Listed entries START
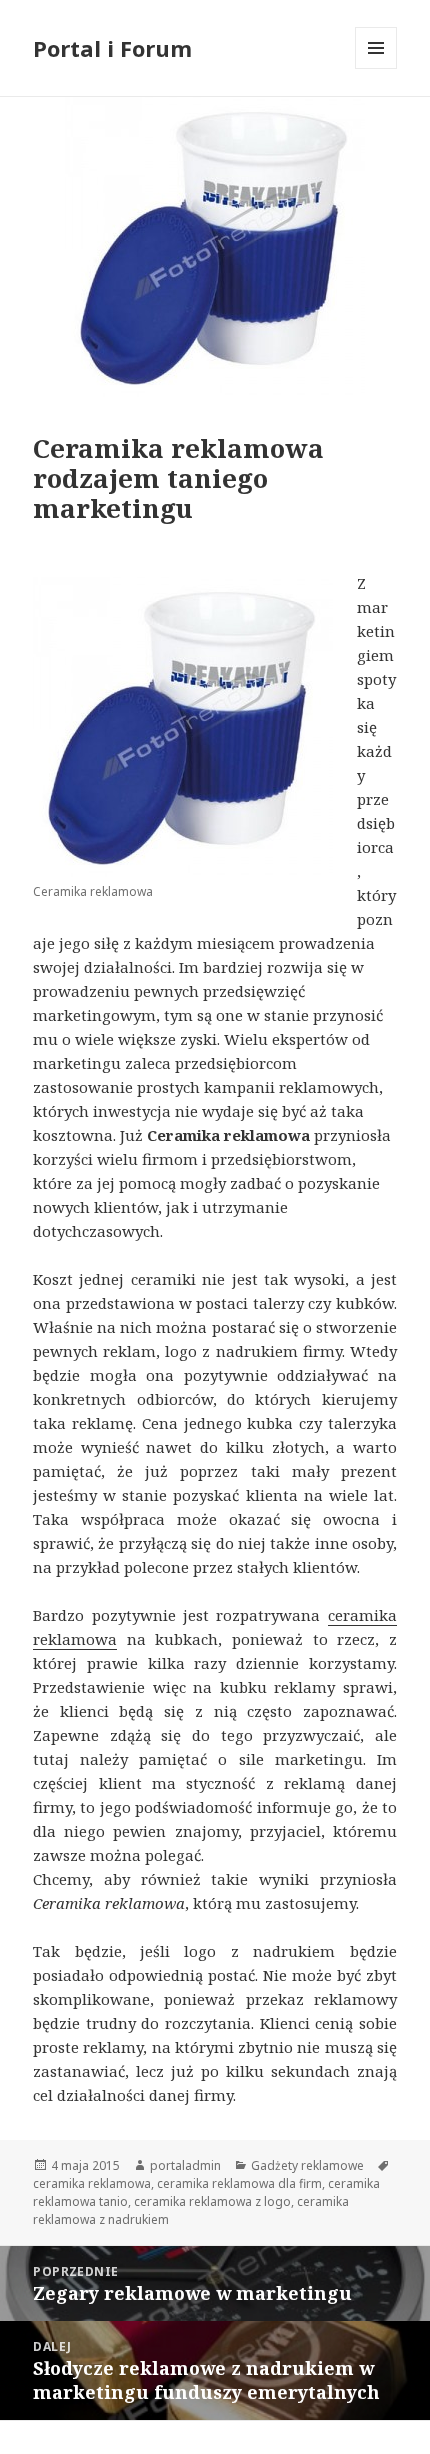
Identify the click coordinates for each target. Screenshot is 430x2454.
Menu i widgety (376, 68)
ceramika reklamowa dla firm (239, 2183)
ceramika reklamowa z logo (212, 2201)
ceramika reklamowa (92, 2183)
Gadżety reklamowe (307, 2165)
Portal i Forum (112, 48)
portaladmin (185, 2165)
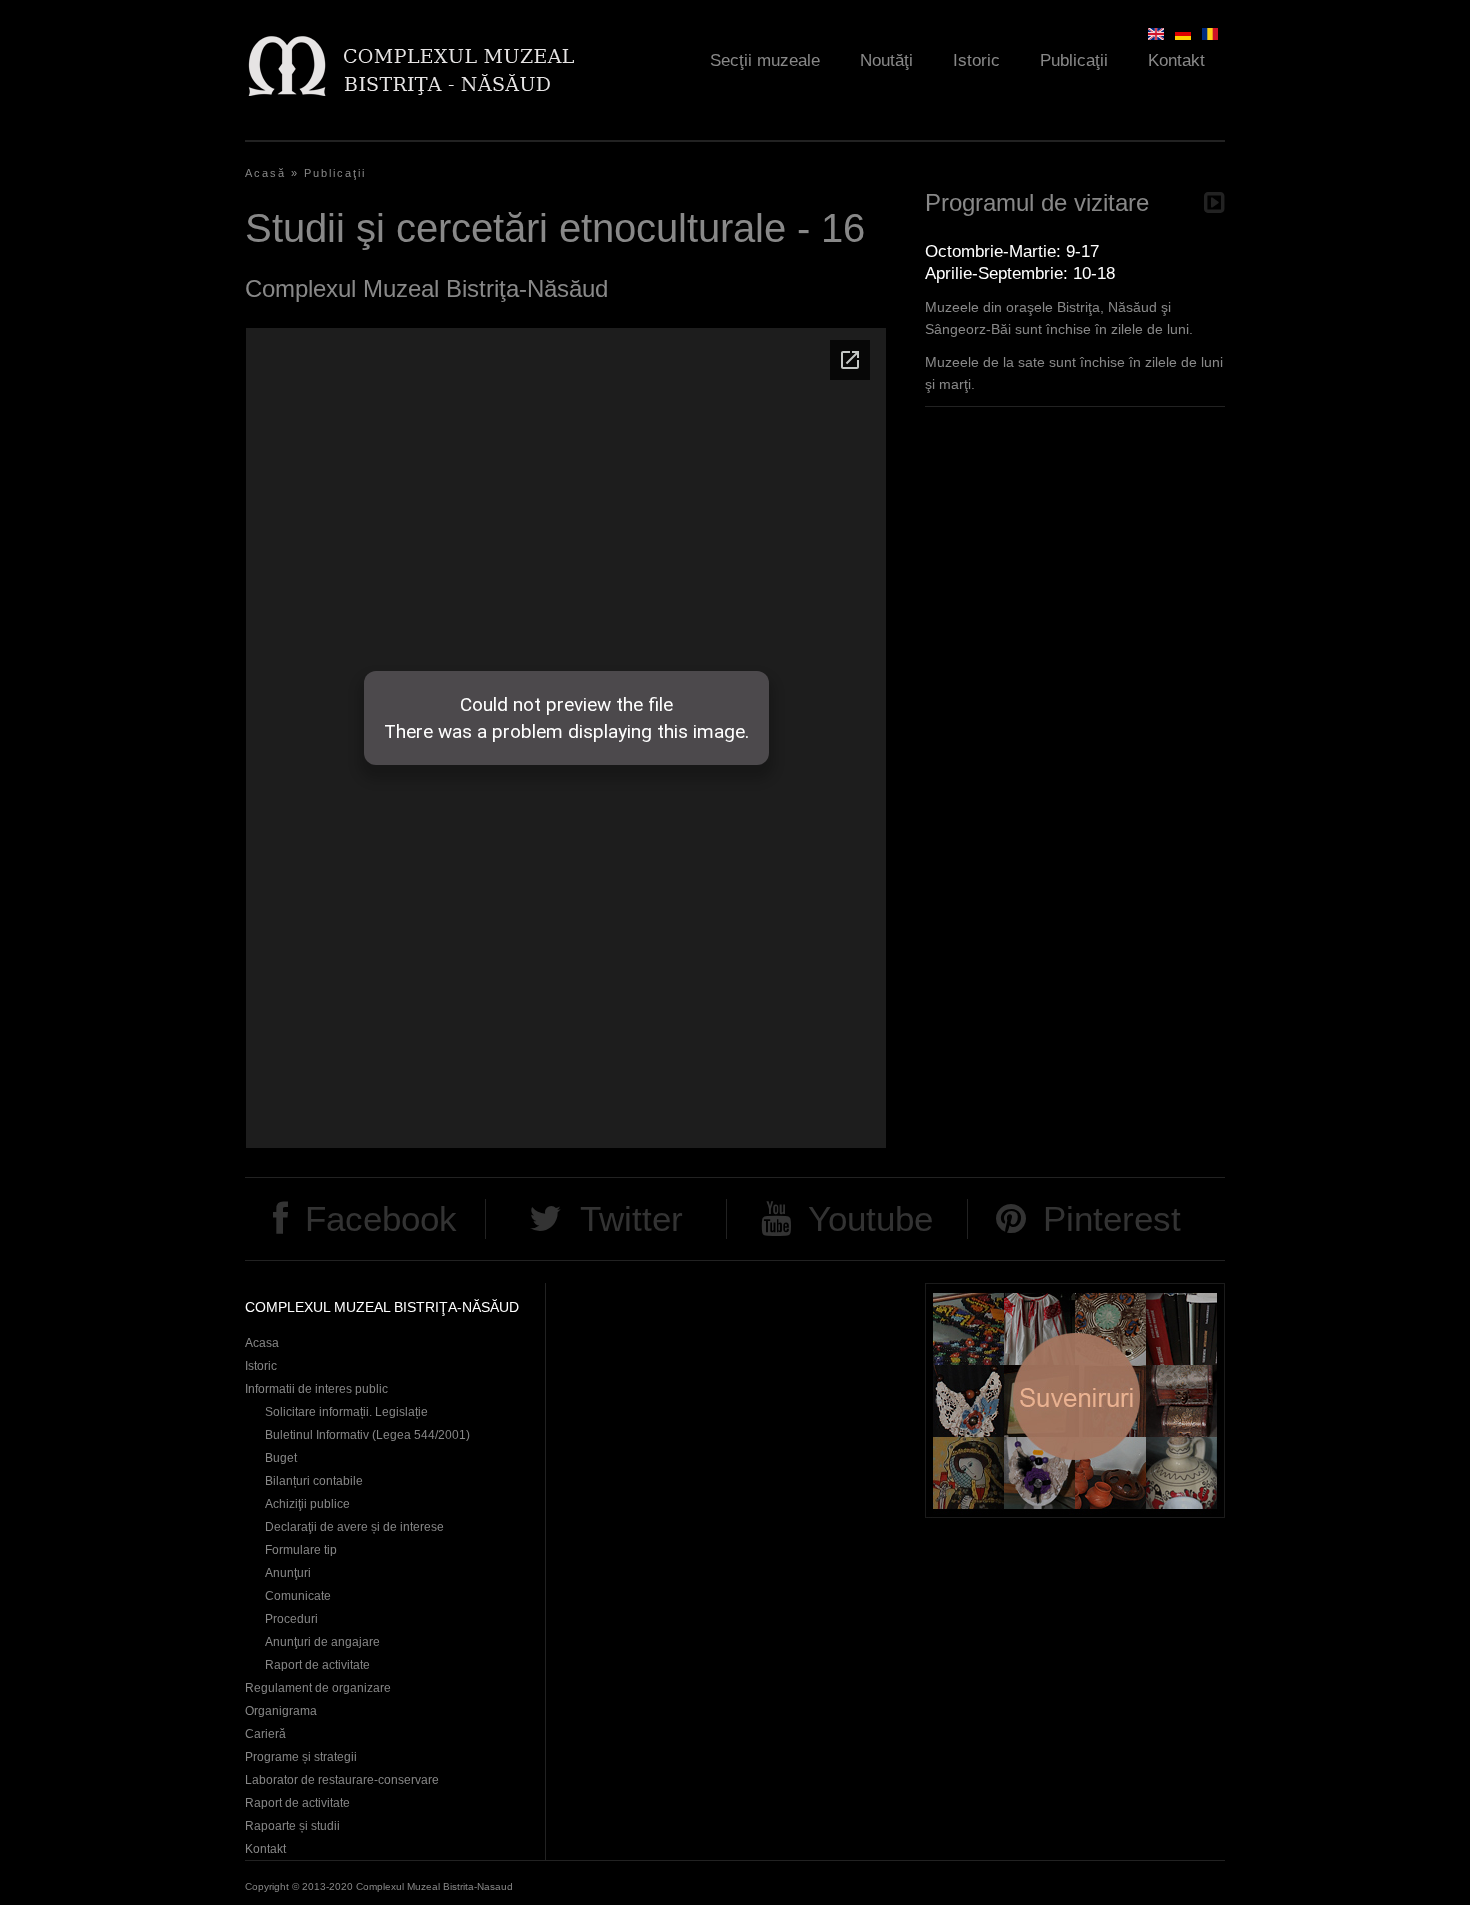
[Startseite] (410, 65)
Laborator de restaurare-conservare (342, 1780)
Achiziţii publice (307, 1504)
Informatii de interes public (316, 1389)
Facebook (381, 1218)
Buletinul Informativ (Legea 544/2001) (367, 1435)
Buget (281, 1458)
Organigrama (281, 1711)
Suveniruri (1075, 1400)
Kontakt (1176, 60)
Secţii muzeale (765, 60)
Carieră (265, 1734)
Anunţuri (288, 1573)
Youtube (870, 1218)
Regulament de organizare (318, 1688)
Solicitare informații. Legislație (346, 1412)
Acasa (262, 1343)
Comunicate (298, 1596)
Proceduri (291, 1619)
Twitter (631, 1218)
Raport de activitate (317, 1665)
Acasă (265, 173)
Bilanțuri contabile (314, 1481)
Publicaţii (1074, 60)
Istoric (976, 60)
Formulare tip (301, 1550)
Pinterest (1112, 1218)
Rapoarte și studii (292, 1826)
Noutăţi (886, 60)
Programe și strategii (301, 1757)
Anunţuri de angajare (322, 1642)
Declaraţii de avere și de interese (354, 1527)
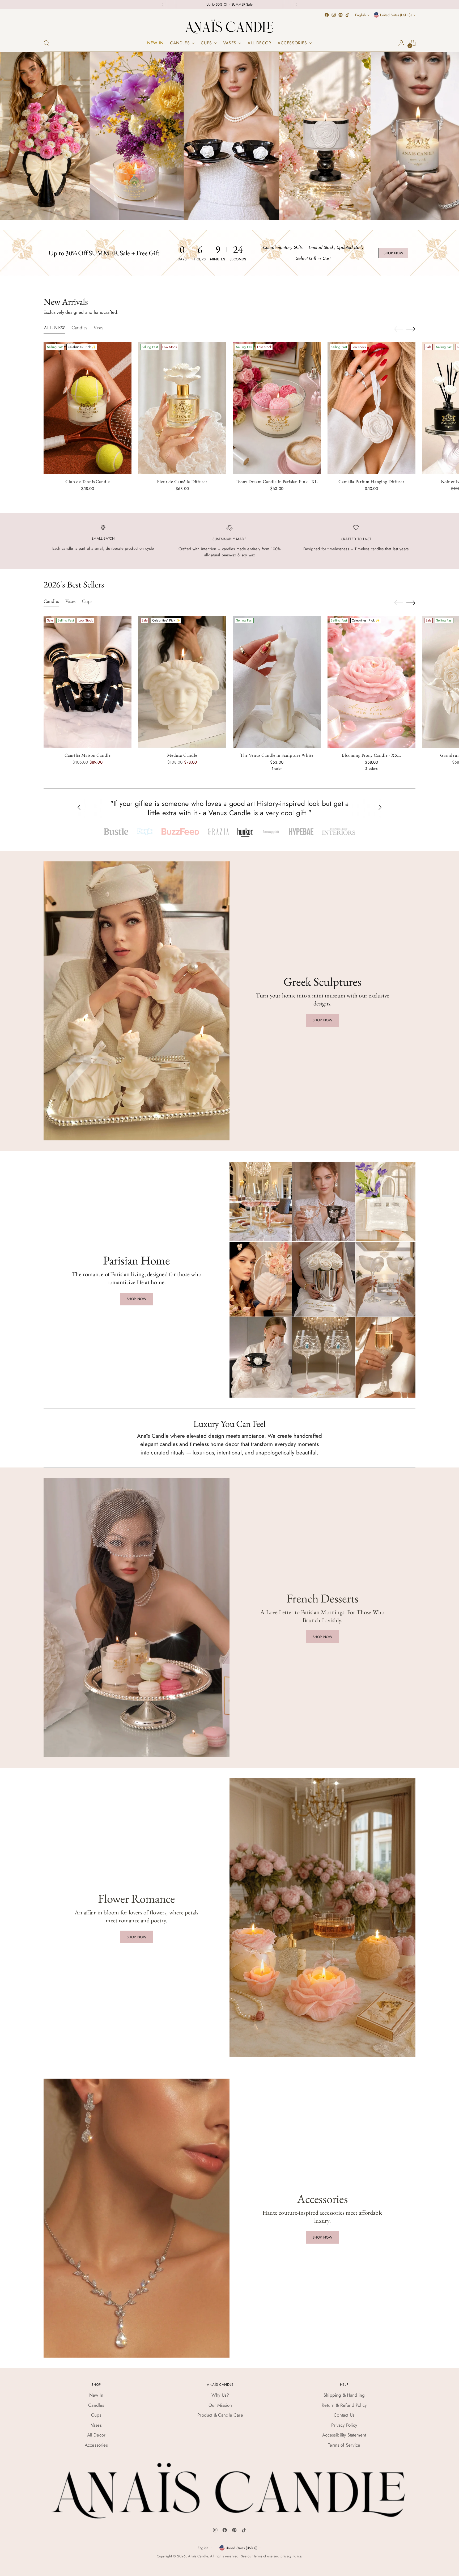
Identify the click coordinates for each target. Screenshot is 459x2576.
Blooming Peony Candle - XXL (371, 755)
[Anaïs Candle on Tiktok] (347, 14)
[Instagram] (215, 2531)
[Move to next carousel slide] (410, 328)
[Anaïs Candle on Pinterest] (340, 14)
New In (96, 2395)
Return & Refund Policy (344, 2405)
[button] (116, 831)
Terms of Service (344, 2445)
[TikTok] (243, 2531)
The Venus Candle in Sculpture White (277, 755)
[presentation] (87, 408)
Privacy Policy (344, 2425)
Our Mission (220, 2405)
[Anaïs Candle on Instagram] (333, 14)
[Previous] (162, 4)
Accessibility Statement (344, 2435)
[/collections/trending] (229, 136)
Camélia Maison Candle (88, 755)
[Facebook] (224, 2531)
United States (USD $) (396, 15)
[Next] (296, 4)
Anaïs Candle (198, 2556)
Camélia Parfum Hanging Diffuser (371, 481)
Listed entries END
• _Task brief_
Return each record above as it stands. Pictures stay out.

• _Response below_
Identify the click coordinates for each target. Screenshot is 430x2454.
Menu i widgety (376, 68)
ceramika reklamowa dla firm (239, 2183)
ceramika reklamowa z logo (212, 2201)
ceramika reklamowa (92, 2183)
Gadżety reklamowe (307, 2165)
Portal i Forum (112, 48)
portaladmin (185, 2165)
[Startseite] (410, 65)
Laborator de restaurare-conservare (342, 1780)
Achiziţii publice (307, 1504)
Informatii de interes public (316, 1389)
Facebook (381, 1218)
Buletinul Informativ (Legea 544/2001) (367, 1435)
Buget (281, 1458)
Organigrama (281, 1711)
Suveniruri (1075, 1400)
Kontakt (1176, 60)
Secţii muzeale (765, 60)
Carieră (265, 1734)
Anunţuri (288, 1573)
Youtube (870, 1218)
Regulament de organizare (318, 1688)
Solicitare informații. Legislație (346, 1412)
Acasa (262, 1343)
Comunicate (298, 1596)
Proceduri (291, 1619)
Twitter (631, 1218)
Raport de activitate (317, 1665)
Acasă (265, 173)
Bilanțuri contabile (314, 1481)
Publicaţii (1074, 60)
Istoric (976, 60)
Formulare tip (301, 1550)
Pinterest (1112, 1218)
Rapoarte și studii (292, 1826)
Noutăţi (886, 60)
Programe și strategii (301, 1757)
Anunţuri de angajare (322, 1642)
Declaraţii de avere și de interese (354, 1527)
Identify the click coordinates for each target. Screenshot is 459x2576.
Blooming Peony Candle - XXL (371, 755)
[Anaïs Candle on Tiktok] (347, 14)
[Instagram] (215, 2531)
[Move to next carousel slide] (410, 328)
[Anaïs Candle on Pinterest] (340, 14)
New In (96, 2395)
Return & Refund Policy (344, 2405)
[button] (116, 831)
Terms of Service (344, 2445)
[TikTok] (243, 2531)
The Venus Candle in Sculpture White (277, 755)
[presentation] (87, 408)
Privacy Policy (344, 2425)
Our Mission (220, 2405)
[Anaïs Candle on Instagram] (333, 14)
[Previous] (162, 4)
Accessibility Statement (344, 2435)
[/collections/trending] (229, 136)
Camélia Maison Candle (88, 755)
[Facebook] (224, 2531)
United States (USD $) (396, 15)
[Next] (296, 4)
Anaïs Candle (198, 2556)
Camélia Parfum Hanging Diffuser (371, 481)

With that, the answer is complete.